Prospa, ASIC and the Conundrum of Unfair Contract Terms Law

The aborted Prospa IPO raises questions not just about the online SME lender’s compliance with UCT but also ASIC’s role in applying and enforcing this law which came into effect in November 2016 says TheBankDoctor.

In its prospectus Prospa said “we have reviewed our loan contract in relation to UCT in July 2015 and again in September 2017. We will continue to review our loan contract as and when required in light of relevant case law and regulatory guides that may be issued”. Then the day before the IPO, Prospa received a letter from ASIC which is thought to have raised queries about whether its standard form contract contains clauses that may breach UCT.

Following a hastily arranged meeting with ASIC the following day, Prospa announced the IPO would be deferred for 48 hours.
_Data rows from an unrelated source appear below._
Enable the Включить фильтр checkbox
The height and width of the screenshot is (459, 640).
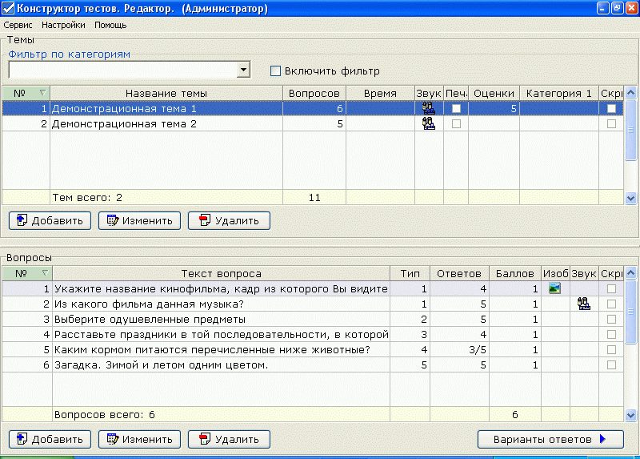click(x=276, y=70)
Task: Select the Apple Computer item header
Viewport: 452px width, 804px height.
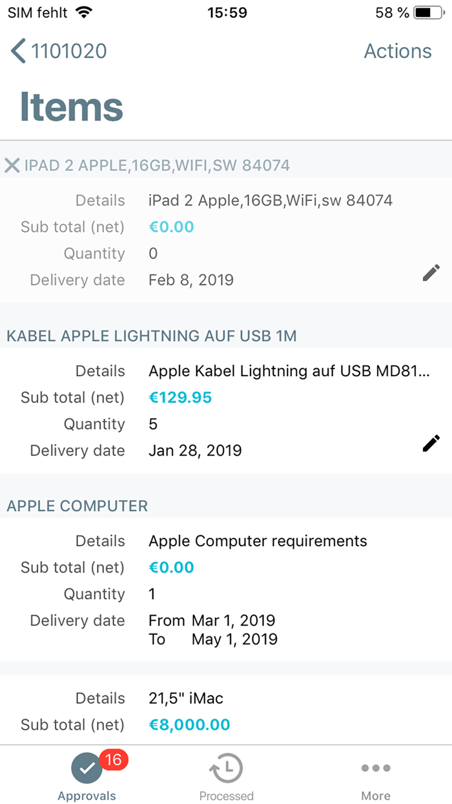Action: tap(77, 505)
It said after this meeting “ASIC has been wonderful and very positive in their engagement” and the company felt “it does not need to make additional disclosures about its compliance with UCT regulations”. Prospa noted ASIC had not raised questions about the company’s disclosure or prospectus. And ASIC made no comment about what was in its 5th June letter or what was discussed or resolved at the meeting.

The IPO is now on hold yet we are none the wiser as to whether Prospa believes it is compliant or whether ASIC thinks Prospa may not be compliant. Until this uncertainty is cleared it’s hard to imagine how the IPO can proceed and in the meantime, ASIC’s collaborative approach to the application and enforcement of this law will come under closer scrutiny.
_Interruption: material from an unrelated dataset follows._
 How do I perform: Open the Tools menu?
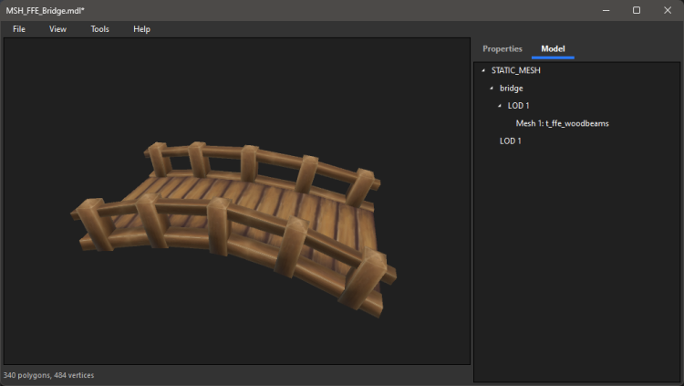click(99, 29)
Prospa’s equivocal prospectus statement on UCT hasn’t helped its cause. It would be surprising if the Prospa directors did not seek and obtain written advice from their lawyers prior to signing off on the prospectus. Other fintechs that are not looking to list, have obtained written opinions from their lawyers stating their standard form contracts are UCT compliant.
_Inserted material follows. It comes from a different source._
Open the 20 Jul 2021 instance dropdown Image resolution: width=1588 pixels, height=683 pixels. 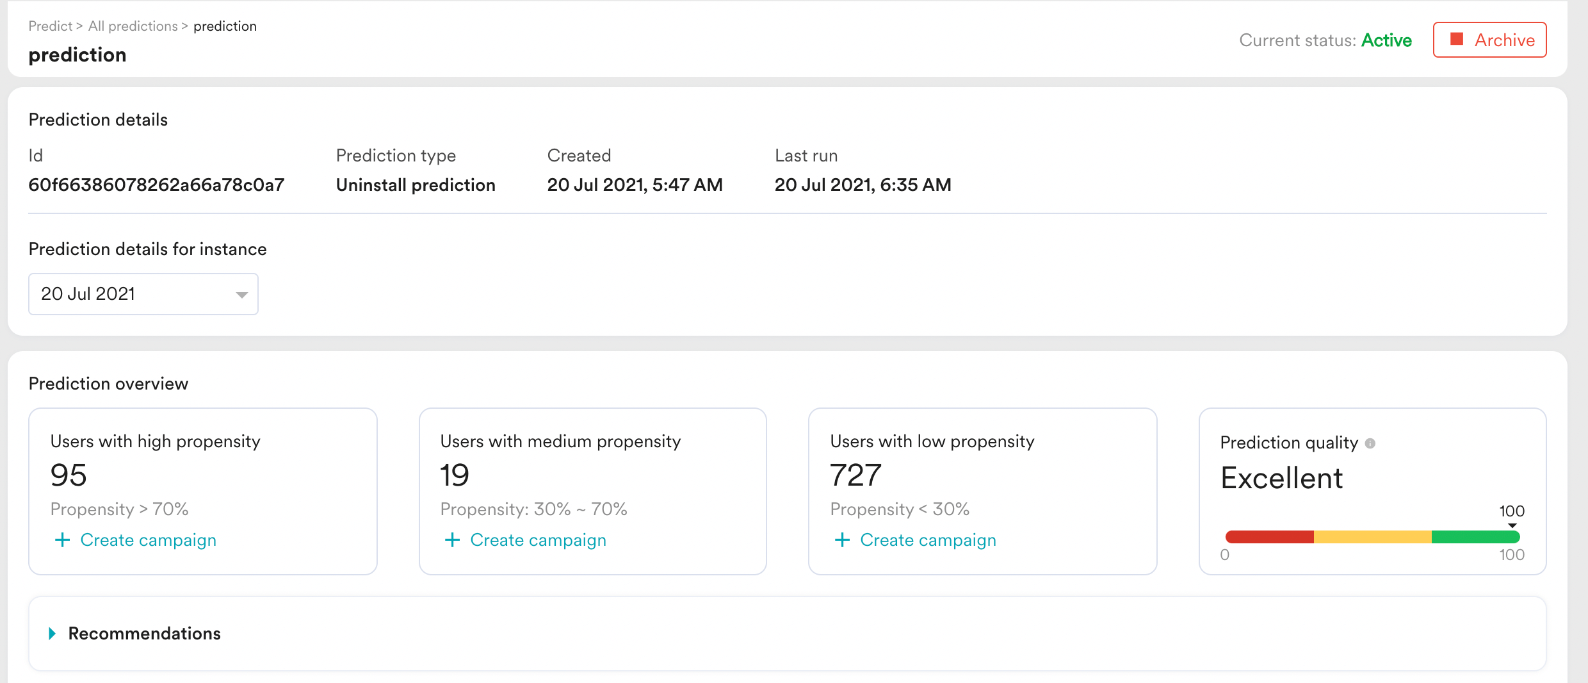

Given the statement that it would “wait for case law or regulatory guides to inform it of any non-compliance with UCT” perhaps Prospa is of the view ASIC will tell them if it has contrary views and until or unless they receive input from ASIC nothing further is required?

There has been speculation ASIC’s last minute intervention may have been influenced by the Royal Commission’s questioning of ASIC’s Michael Sadaat on June 1st when counsel assisting Kenneth Hayne queried the collaborative approach adopted by ASIC and the Australian Small Business & Family Enterprise Ombudsman to get the big four banks to amend terms and conditions in their standard form contracts. At one stage, Mr Hayne asked Mr Sadaat “why say, in a media release, we will work with those who are not complying rather than saying, those who are not complying with the law should do so?”

In response, ASIC defended its approach saying that it “has been appropriate and moulded to addressing the risk of contravention of those provisions”. ASIC pointed out that since November 2016 it is has not initiated any legal action to enforce the law. This is more likely a reflection of ASIC’s priorities than the number of potential breaches. In addition, ASIC says it has received only one complaint about potential UCT concerns in a small business loan contract. The reason ASIC has received only one complaint is not that this is not a problem, it is because SMEs are not complaining. They are either too busy, don’t want to be exposed publicaly, don’t see any benefit for themselves or, as often as not, just don’t know ASIC is interested in their concerns.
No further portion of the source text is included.